Notes
Ingredients
Light olive oil, for frying
150g portobello mushrooms, finely sliced
Butter, for frying
1 onion, finely sliced
150g dried tagliatelle
250g minced beef
1 tbsp. tomato puree
2 tsp. smoked paprika
250ml beef stock (made with
120g baby spinach
150g Greek yoghurt
1 tbsp. capers, roughly chopped
Small handful flatleaf parsley, finely chopped
Method
Heat a drizzle of olive oil in a large frying pan over a high heat. Add the sliced mushrooms and cook for 3 minutes, turning occasionally, until caramelised. Set aside.

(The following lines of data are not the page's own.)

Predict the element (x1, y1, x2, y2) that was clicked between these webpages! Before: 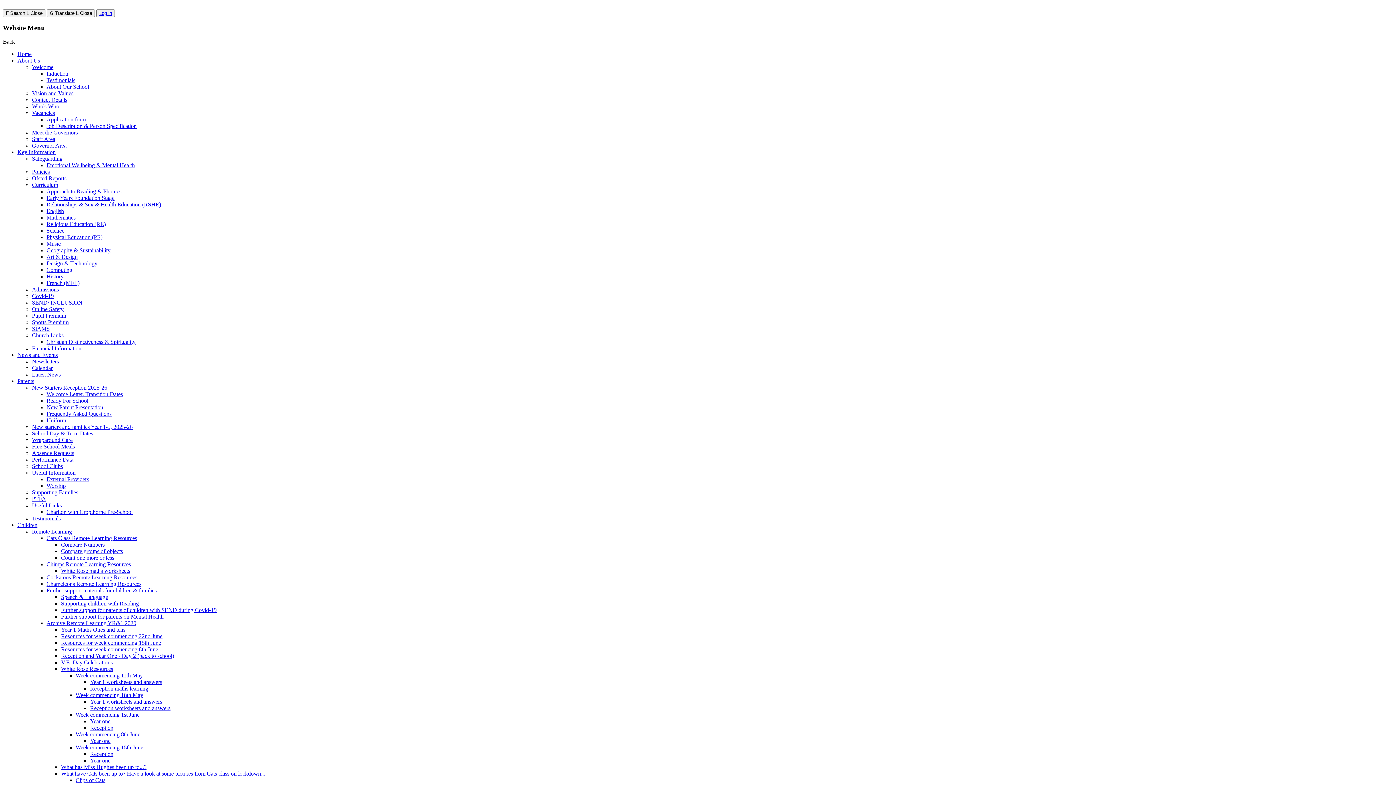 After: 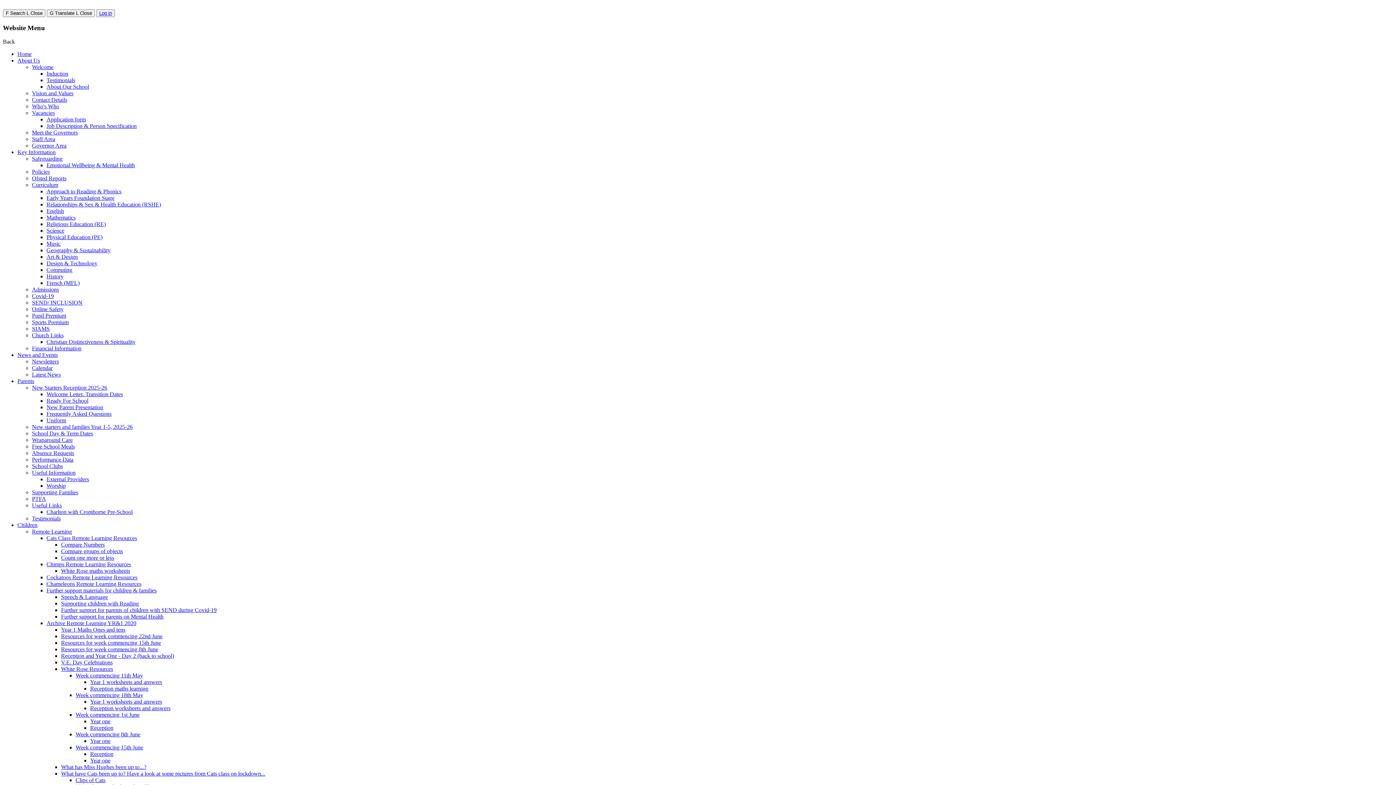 Action: bbox: (32, 90, 73, 96) label: Vision and Values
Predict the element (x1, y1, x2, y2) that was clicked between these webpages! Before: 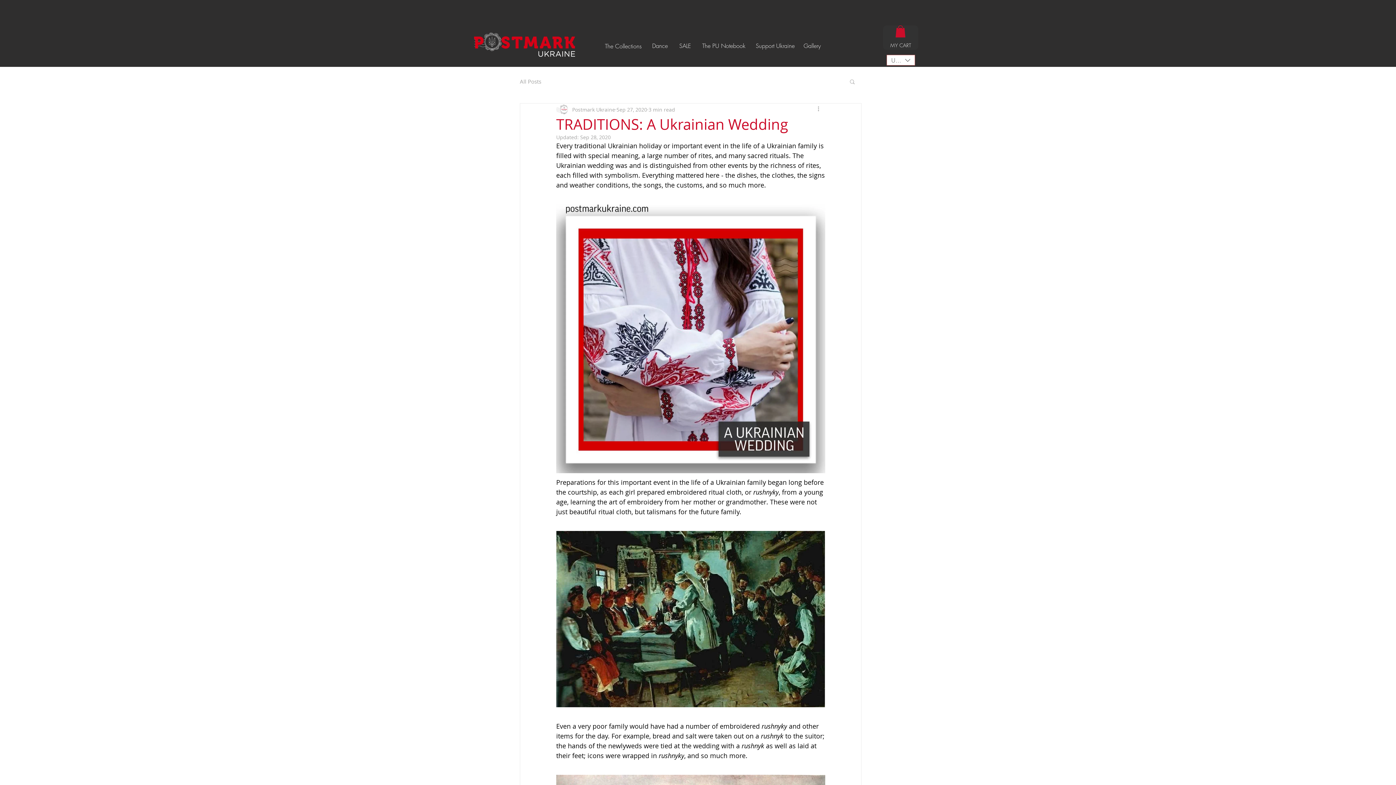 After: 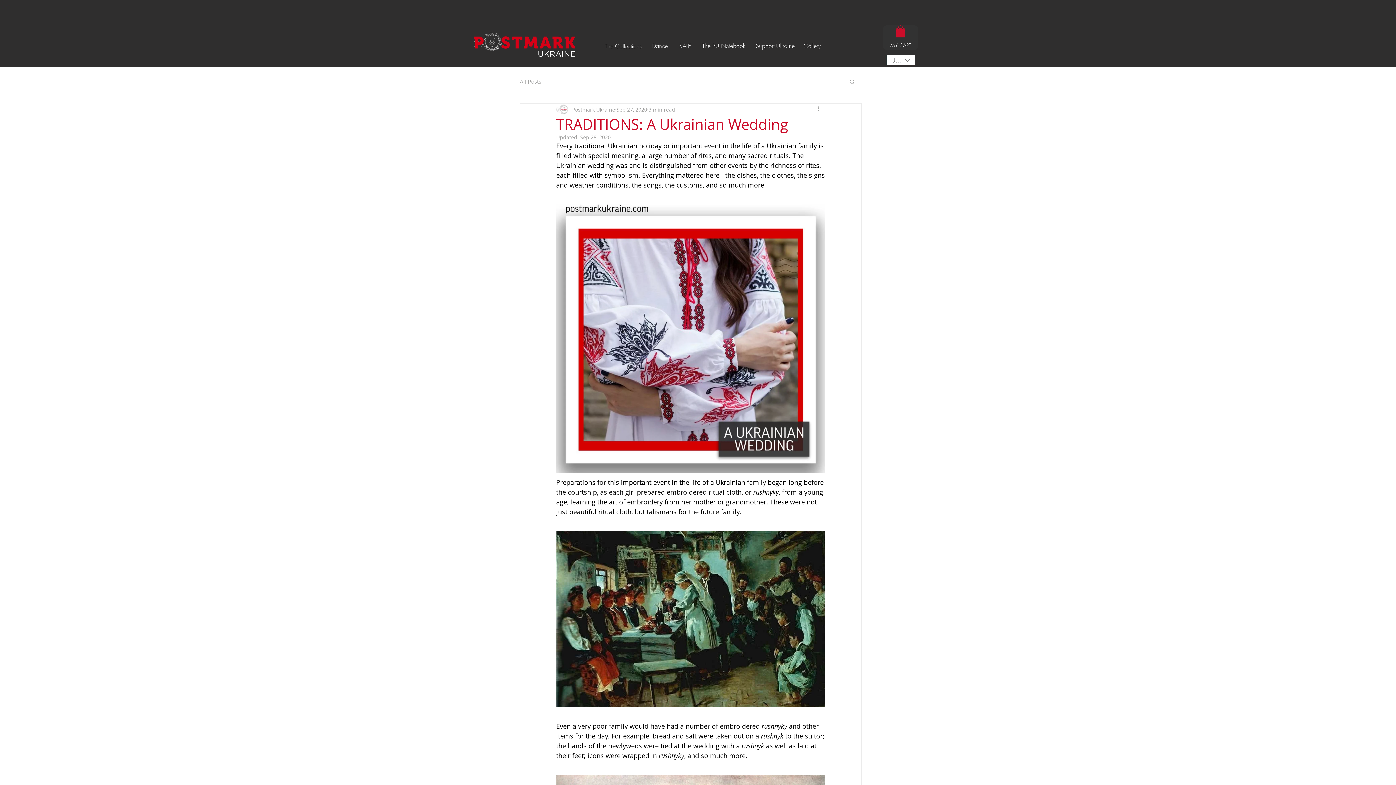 Action: label: Currency Converter bbox: (886, 55, 915, 65)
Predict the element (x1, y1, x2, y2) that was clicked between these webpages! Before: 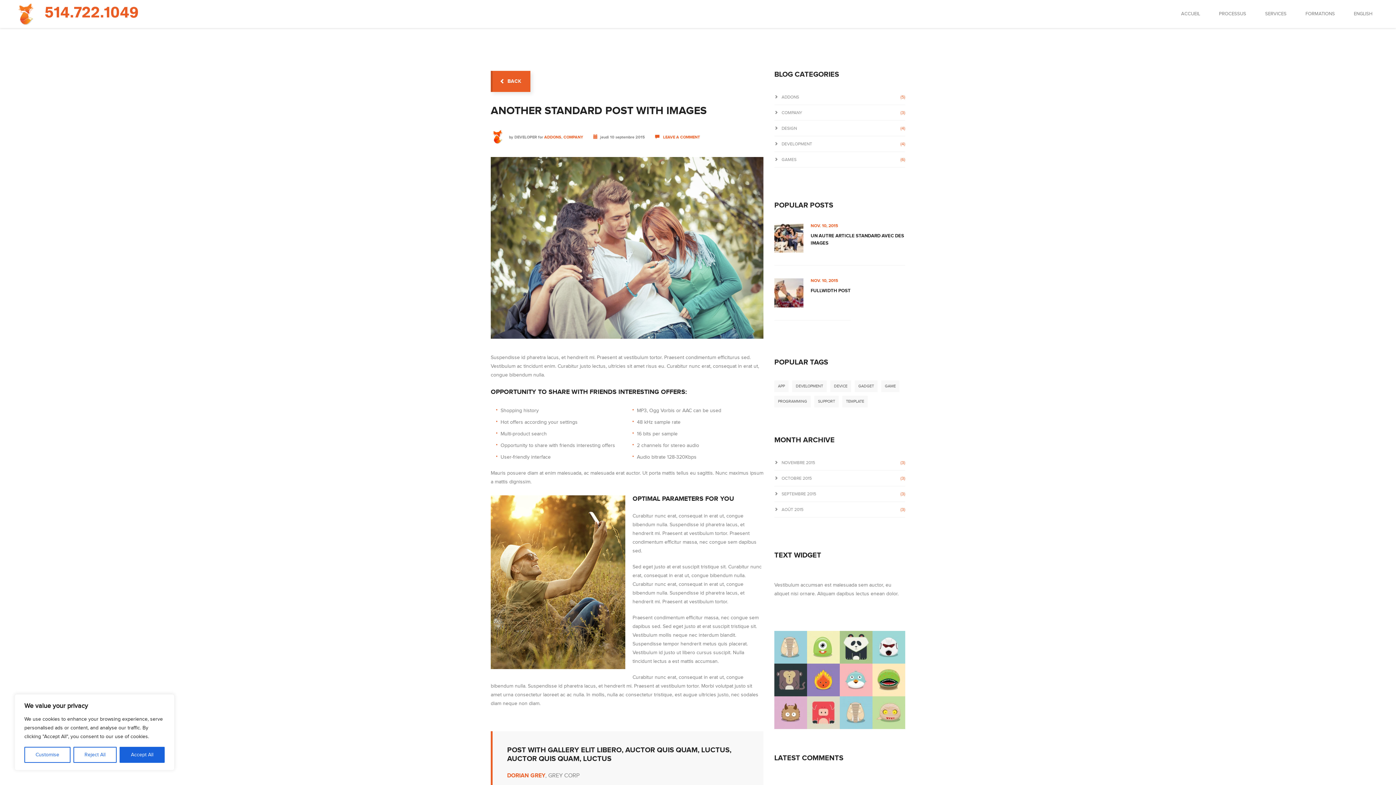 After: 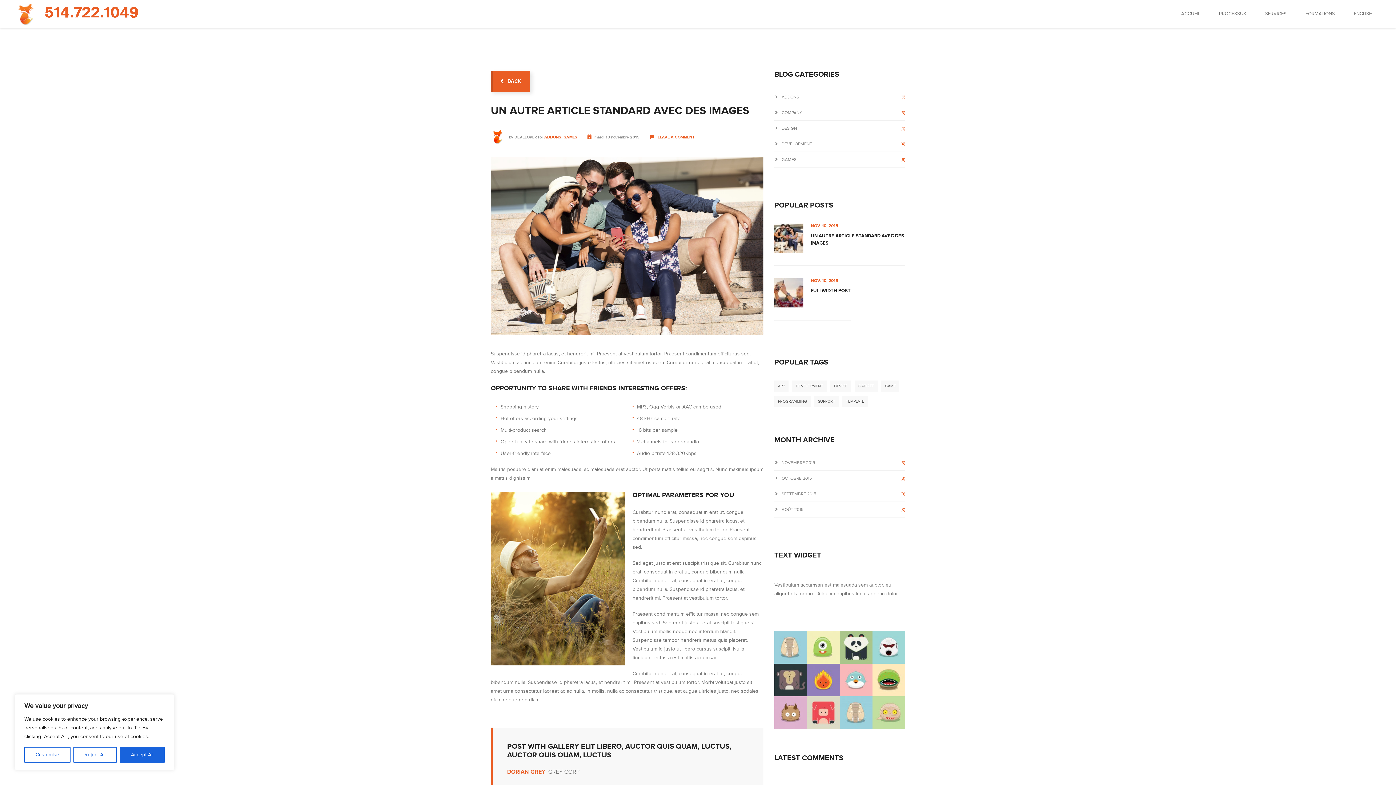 Action: bbox: (774, 223, 803, 252)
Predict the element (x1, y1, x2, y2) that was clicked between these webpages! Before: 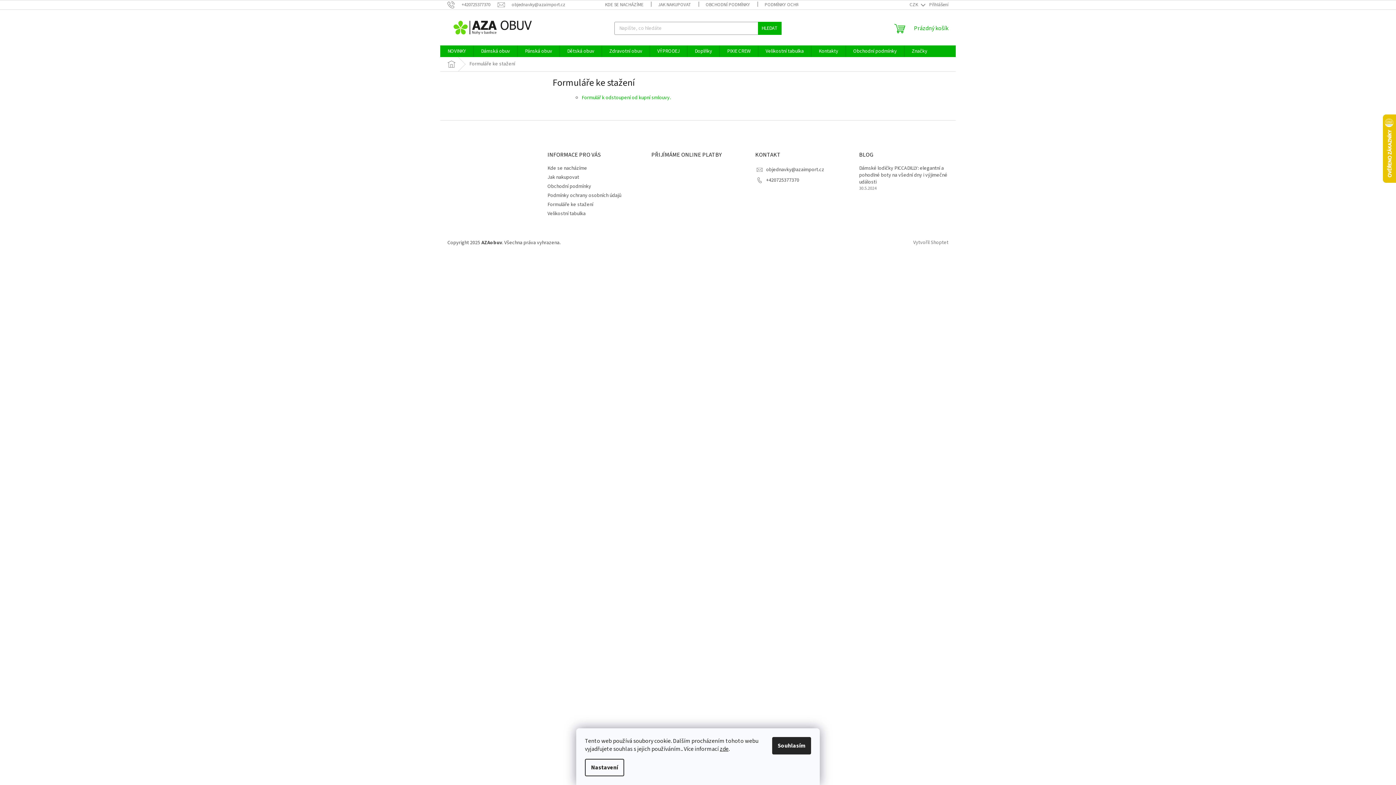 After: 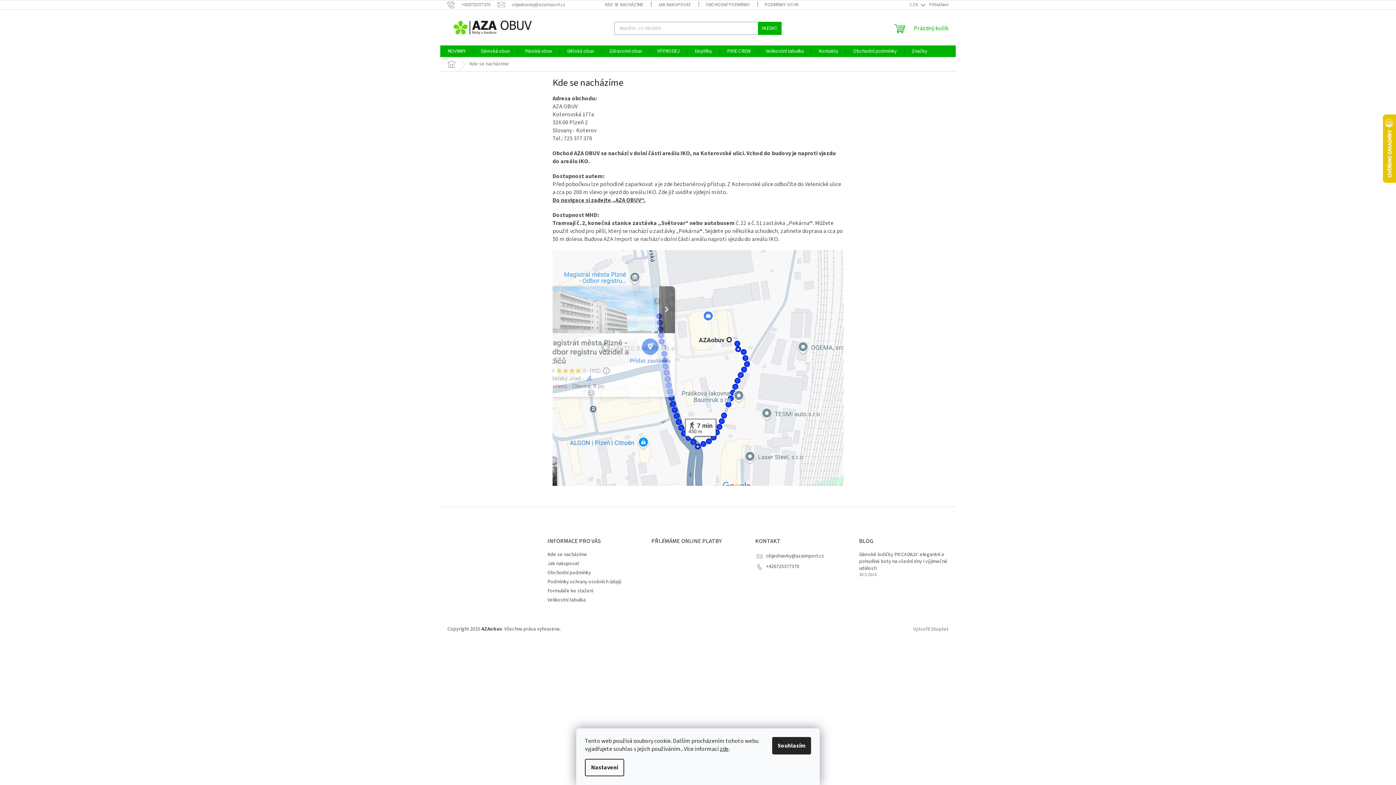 Action: label: Kde se nacházíme bbox: (547, 164, 587, 171)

Turn the heat down to medium, add the knob of butter to the pan and add the onion with a pinch opf salt. Cook for 8-10 minutes, stirring every now and then, until soft and beginning to brown.
While frying the onion, cook the tagliatelle according to packet instructions. Once al dente, drain, reserving 300ml of the cooking water.
Once the onion is caramelised, turn the heat back to high and add the minced beef. Cook until brown and starting to crisp, breaking up the mince with a wooden spoon. Once browned, return the mushrooms to the pan along with the tomato puree and smoked paprika. Cook for 1 minute.
Add the beef stock, bring to the boil and simmer for several minutes until reduced by half.
Add the cooked tagliatelle, spinach and a splash of the reserved pasta water until the spinach has wilted.
Stir through the Greek yoghurt and capers and serve, topped with the parsley and a good grind of black pepper.